**Goal:** Copy each of the following items word for word, keeping every line as it stands.

**Supplied information:**
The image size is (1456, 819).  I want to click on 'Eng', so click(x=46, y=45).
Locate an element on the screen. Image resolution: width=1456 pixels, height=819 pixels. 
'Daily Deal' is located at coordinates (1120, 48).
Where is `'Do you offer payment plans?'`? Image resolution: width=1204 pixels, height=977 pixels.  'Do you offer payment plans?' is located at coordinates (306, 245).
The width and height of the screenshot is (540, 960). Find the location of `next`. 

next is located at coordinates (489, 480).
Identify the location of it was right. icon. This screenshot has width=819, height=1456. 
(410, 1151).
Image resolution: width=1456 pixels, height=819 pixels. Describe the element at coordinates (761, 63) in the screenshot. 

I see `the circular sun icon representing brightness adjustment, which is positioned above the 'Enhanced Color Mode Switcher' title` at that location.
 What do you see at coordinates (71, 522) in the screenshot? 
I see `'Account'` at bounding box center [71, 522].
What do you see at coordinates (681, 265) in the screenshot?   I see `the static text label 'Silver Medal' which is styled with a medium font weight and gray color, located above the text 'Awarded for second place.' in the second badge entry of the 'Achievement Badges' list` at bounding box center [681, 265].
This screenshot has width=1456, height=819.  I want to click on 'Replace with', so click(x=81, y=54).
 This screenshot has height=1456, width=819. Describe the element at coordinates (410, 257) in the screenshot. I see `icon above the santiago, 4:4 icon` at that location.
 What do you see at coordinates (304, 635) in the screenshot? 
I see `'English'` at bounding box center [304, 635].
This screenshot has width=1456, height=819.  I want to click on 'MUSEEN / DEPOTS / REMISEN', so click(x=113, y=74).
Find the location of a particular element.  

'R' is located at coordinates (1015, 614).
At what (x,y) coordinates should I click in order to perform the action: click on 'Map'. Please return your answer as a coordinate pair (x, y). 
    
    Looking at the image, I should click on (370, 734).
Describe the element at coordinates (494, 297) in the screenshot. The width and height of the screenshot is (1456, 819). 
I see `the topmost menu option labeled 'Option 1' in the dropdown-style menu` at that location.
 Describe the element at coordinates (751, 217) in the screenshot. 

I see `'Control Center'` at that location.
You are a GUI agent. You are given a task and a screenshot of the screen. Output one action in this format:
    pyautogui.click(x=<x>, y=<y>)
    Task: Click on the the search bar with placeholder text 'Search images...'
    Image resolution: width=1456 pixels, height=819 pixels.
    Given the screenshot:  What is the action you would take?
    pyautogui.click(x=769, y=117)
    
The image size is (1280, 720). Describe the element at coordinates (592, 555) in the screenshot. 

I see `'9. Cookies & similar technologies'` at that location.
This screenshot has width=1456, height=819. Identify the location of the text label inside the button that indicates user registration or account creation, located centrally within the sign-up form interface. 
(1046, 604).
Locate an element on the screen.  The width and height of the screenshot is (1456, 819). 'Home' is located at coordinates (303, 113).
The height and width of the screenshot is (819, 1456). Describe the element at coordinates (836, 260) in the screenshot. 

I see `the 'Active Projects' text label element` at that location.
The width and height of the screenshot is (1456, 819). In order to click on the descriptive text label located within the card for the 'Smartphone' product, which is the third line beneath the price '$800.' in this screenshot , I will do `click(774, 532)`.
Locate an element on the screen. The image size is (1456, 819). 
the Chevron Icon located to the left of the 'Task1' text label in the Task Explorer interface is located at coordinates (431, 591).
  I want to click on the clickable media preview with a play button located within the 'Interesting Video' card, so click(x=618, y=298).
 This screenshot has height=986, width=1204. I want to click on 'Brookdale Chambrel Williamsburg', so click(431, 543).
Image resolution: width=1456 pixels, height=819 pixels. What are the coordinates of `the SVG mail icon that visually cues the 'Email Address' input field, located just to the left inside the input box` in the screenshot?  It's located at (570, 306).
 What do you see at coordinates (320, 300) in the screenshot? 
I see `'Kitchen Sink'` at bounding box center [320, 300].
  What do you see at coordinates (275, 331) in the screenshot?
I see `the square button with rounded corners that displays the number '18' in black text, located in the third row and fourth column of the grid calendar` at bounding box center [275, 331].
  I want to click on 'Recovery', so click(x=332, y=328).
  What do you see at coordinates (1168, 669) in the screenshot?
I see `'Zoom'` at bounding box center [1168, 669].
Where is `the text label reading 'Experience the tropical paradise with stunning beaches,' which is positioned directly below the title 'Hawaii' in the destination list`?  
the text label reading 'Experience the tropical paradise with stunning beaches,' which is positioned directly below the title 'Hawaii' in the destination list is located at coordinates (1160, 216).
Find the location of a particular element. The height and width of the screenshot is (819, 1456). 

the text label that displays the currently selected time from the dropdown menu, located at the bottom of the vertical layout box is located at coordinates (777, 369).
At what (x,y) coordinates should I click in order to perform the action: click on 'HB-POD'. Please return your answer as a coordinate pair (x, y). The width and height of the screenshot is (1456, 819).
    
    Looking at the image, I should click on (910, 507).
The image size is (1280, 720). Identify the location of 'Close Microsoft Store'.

**Task response:**
The image size is (1456, 819).  I want to click on 'Eng', so click(x=46, y=45).
Locate an element on the screen. Image resolution: width=1456 pixels, height=819 pixels. 
'Daily Deal' is located at coordinates (1120, 48).
Where is `'Do you offer payment plans?'`? Image resolution: width=1204 pixels, height=977 pixels.  'Do you offer payment plans?' is located at coordinates (306, 245).
The width and height of the screenshot is (540, 960). Find the location of `next`. 

next is located at coordinates (489, 480).
Identify the location of it was right. icon. This screenshot has width=819, height=1456. 
(410, 1151).
Image resolution: width=1456 pixels, height=819 pixels. Describe the element at coordinates (761, 63) in the screenshot. 

I see `the circular sun icon representing brightness adjustment, which is positioned above the 'Enhanced Color Mode Switcher' title` at that location.
 What do you see at coordinates (71, 522) in the screenshot? 
I see `'Account'` at bounding box center [71, 522].
What do you see at coordinates (681, 265) in the screenshot?   I see `the static text label 'Silver Medal' which is styled with a medium font weight and gray color, located above the text 'Awarded for second place.' in the second badge entry of the 'Achievement Badges' list` at bounding box center [681, 265].
This screenshot has width=1456, height=819.  I want to click on 'Replace with', so click(x=81, y=54).
 This screenshot has height=1456, width=819. Describe the element at coordinates (410, 257) in the screenshot. I see `icon above the santiago, 4:4 icon` at that location.
 What do you see at coordinates (304, 635) in the screenshot? 
I see `'English'` at bounding box center [304, 635].
This screenshot has width=1456, height=819.  I want to click on 'MUSEEN / DEPOTS / REMISEN', so click(x=113, y=74).
Find the location of a particular element.  

'R' is located at coordinates (1015, 614).
At what (x,y) coordinates should I click in order to perform the action: click on 'Map'. Please return your answer as a coordinate pair (x, y). 
    
    Looking at the image, I should click on (370, 734).
Describe the element at coordinates (494, 297) in the screenshot. The width and height of the screenshot is (1456, 819). 
I see `the topmost menu option labeled 'Option 1' in the dropdown-style menu` at that location.
 Describe the element at coordinates (751, 217) in the screenshot. 

I see `'Control Center'` at that location.
You are a GUI agent. You are given a task and a screenshot of the screen. Output one action in this format:
    pyautogui.click(x=<x>, y=<y>)
    Task: Click on the the search bar with placeholder text 'Search images...'
    Image resolution: width=1456 pixels, height=819 pixels.
    Given the screenshot:  What is the action you would take?
    pyautogui.click(x=769, y=117)
    
The image size is (1280, 720). Describe the element at coordinates (592, 555) in the screenshot. 

I see `'9. Cookies & similar technologies'` at that location.
This screenshot has width=1456, height=819. Identify the location of the text label inside the button that indicates user registration or account creation, located centrally within the sign-up form interface. 
(1046, 604).
Locate an element on the screen.  The width and height of the screenshot is (1456, 819). 'Home' is located at coordinates (303, 113).
The height and width of the screenshot is (819, 1456). Describe the element at coordinates (836, 260) in the screenshot. 

I see `the 'Active Projects' text label element` at that location.
The width and height of the screenshot is (1456, 819). In order to click on the descriptive text label located within the card for the 'Smartphone' product, which is the third line beneath the price '$800.' in this screenshot , I will do `click(774, 532)`.
Locate an element on the screen. The image size is (1456, 819). 
the Chevron Icon located to the left of the 'Task1' text label in the Task Explorer interface is located at coordinates (431, 591).
  I want to click on the clickable media preview with a play button located within the 'Interesting Video' card, so click(x=618, y=298).
 This screenshot has height=986, width=1204. I want to click on 'Brookdale Chambrel Williamsburg', so click(431, 543).
Image resolution: width=1456 pixels, height=819 pixels. What are the coordinates of `the SVG mail icon that visually cues the 'Email Address' input field, located just to the left inside the input box` in the screenshot?  It's located at (570, 306).
 What do you see at coordinates (320, 300) in the screenshot? 
I see `'Kitchen Sink'` at bounding box center [320, 300].
  What do you see at coordinates (275, 331) in the screenshot?
I see `the square button with rounded corners that displays the number '18' in black text, located in the third row and fourth column of the grid calendar` at bounding box center [275, 331].
  I want to click on 'Recovery', so click(x=332, y=328).
  What do you see at coordinates (1168, 669) in the screenshot?
I see `'Zoom'` at bounding box center [1168, 669].
Where is `the text label reading 'Experience the tropical paradise with stunning beaches,' which is positioned directly below the title 'Hawaii' in the destination list`?  
the text label reading 'Experience the tropical paradise with stunning beaches,' which is positioned directly below the title 'Hawaii' in the destination list is located at coordinates (1160, 216).
Find the location of a particular element. The height and width of the screenshot is (819, 1456). 

the text label that displays the currently selected time from the dropdown menu, located at the bottom of the vertical layout box is located at coordinates (777, 369).
At what (x,y) coordinates should I click in order to perform the action: click on 'HB-POD'. Please return your answer as a coordinate pair (x, y). The width and height of the screenshot is (1456, 819).
    
    Looking at the image, I should click on (910, 507).
The image size is (1280, 720). Identify the location of 'Close Microsoft Store'.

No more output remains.